The administration committee did not explain its decision, but press reports at the time cited ignorance on the part of Tony voters about "what sound design is or how to assess it," as well as a belief among some committee members that sound design is "more of a technical craft, rather than a theatrical art form that the Tonys are intended to honor."

"When sound designers are not recognized at the Tony Awards for our efforts, it sends a very clear message: that what we do isn't creative, that we're not true theatre artists, that we are a disposable member of a production's team," the prominent composer John Gromada, who was nominated for a 2013 sound design Tony Award, wrote recently.

"The sound design element is not simply turning knobs and amplifying."

In a terse statement provided to Motherboard, Charlotte St. Martin, president of The Broadway League, and Heather Hitchens, president of the American Theatre Wing, the two organizations that present the Tony Awards, said: "It was determined that sound design would be more appropriately considered as a special award when there was an extraordinary achievement rather than continuing to have a separate category."

The removal of the sound design Tony remains a sensitive subject on Broadway. Steinberg had been nominated six times without winning before the category was eliminated, five times in his role as founding principal of the acclaimed Acme Sound Partners collective, and once on his own for Rodgers and Hammerstein's Cinderella. And he hasn't been shy about expressing his dismay at the elimination of the award.

"What I did on Hamilton is only one of 40 Broadway shows this season and 40 sound designers who have done very similar kinds of work, the kind of focused, rigorous, attentive, creative work that's required of creative teams on these shows every year," said Steinberg. "And that to me says a lot about why the elimination of the award has been so hard on this community."

Hamilton's Tony-nominated director Thomas Kail isn't happy about the sound design category's disappearance either.

"There are four designers that worked on the show—the set designer, the sound designer, the lighting designer, and the costume designer," Kail told Motherboard. "It seems confusing to me that one of those design elements is not considered. The sound design element is not simply turning knobs and amplifying. The fact that there is a moment in time when there's a certain kind of recognition that is possible for three of the designers and not the fourth doesn't compute for me. I just don't understand it."

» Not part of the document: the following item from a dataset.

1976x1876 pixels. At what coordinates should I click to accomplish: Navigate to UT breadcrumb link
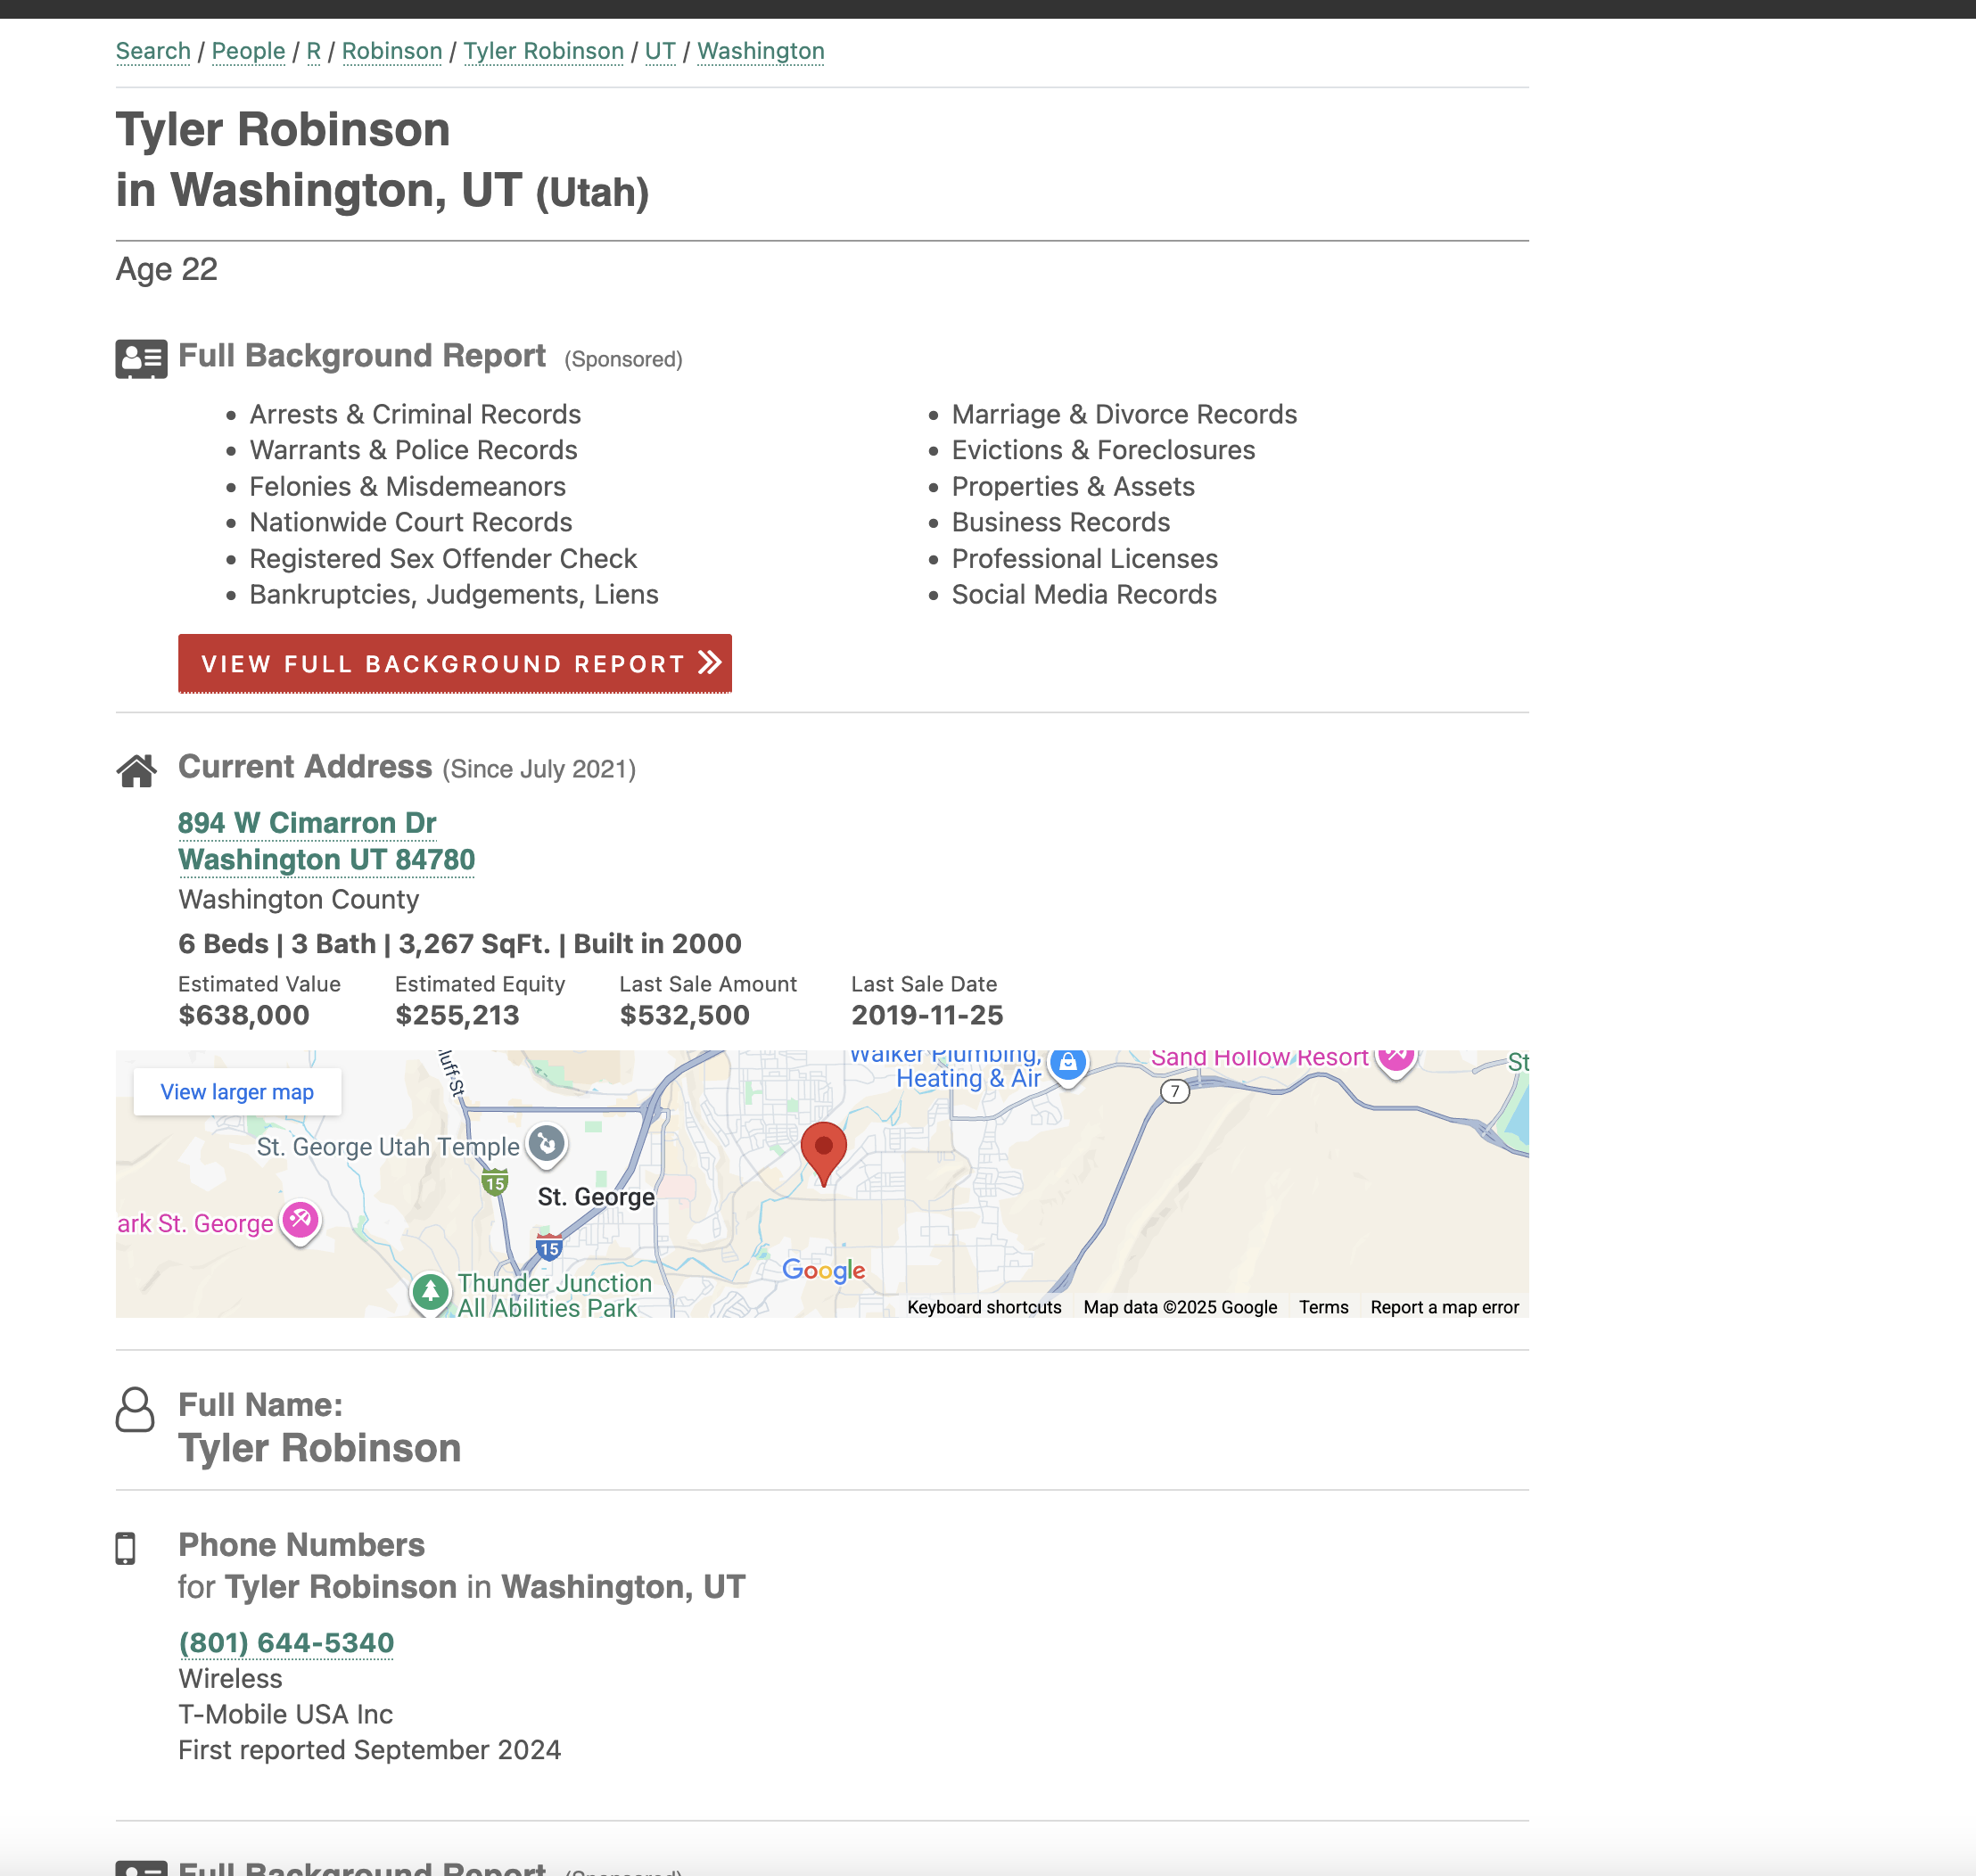(x=660, y=51)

With sound design excluded from Sunday's ceremony, the Tony Awards will fail to acknowledge what anyone who has seen—and heardHamilton on Broadway already knows: that the work of Steinberg and his team represents an extraordinary artistic contribution to the overall impact of the show. It may not happen this year, but if Steinberg continues to produce sound design in the manner that he's demonstrated in Hamilton, he won't have to wait long for his next shot at a well-deserved Tony Award.